Aim —
Please count how many lines of the material below contain the string "Find", with case counting, and give only that number.

(Pointing material for text and elements)

┄┄┄┄┄┄

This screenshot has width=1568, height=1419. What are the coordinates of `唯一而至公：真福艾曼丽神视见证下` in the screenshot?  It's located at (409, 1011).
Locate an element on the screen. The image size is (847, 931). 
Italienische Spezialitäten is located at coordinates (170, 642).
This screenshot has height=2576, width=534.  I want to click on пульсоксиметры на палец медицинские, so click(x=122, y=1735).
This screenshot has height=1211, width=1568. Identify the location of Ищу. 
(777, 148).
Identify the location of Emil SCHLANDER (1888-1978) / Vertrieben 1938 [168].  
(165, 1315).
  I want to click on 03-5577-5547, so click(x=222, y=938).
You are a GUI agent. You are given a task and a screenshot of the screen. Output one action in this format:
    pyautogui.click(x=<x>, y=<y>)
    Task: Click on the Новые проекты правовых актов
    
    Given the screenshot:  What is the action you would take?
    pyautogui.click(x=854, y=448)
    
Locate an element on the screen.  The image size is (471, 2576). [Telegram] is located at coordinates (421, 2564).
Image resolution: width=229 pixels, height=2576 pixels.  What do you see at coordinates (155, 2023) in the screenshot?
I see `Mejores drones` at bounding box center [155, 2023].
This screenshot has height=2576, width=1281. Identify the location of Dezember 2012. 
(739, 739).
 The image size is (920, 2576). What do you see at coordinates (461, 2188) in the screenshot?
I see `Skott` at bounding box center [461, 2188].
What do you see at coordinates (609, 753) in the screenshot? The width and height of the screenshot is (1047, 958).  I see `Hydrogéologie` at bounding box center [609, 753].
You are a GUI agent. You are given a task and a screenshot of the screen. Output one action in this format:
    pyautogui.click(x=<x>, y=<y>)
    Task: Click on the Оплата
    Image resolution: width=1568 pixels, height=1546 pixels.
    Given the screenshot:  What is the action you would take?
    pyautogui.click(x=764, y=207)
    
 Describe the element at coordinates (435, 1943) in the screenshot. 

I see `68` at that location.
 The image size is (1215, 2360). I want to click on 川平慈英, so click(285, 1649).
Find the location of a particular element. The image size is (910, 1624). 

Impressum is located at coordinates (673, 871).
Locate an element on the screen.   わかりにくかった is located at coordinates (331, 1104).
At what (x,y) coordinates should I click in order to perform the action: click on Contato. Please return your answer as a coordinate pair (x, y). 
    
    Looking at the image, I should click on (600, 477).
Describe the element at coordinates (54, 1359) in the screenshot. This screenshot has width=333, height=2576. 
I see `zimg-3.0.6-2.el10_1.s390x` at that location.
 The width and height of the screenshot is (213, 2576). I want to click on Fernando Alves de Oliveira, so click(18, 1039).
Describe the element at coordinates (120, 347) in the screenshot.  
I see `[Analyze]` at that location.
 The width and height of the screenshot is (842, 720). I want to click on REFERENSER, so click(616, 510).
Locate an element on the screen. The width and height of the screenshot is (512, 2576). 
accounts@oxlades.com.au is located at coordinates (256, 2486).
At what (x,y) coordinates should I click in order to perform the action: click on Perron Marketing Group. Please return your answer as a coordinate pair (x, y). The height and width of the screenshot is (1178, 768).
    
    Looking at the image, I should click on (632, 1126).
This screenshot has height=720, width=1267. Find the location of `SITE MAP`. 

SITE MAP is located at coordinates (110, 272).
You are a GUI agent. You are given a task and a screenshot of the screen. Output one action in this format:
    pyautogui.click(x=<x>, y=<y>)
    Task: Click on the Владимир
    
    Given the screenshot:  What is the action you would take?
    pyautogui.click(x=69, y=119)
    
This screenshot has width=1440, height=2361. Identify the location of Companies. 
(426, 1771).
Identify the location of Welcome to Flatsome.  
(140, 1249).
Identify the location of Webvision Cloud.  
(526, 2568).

┄┄┄┄┄┄

Correct answer —
2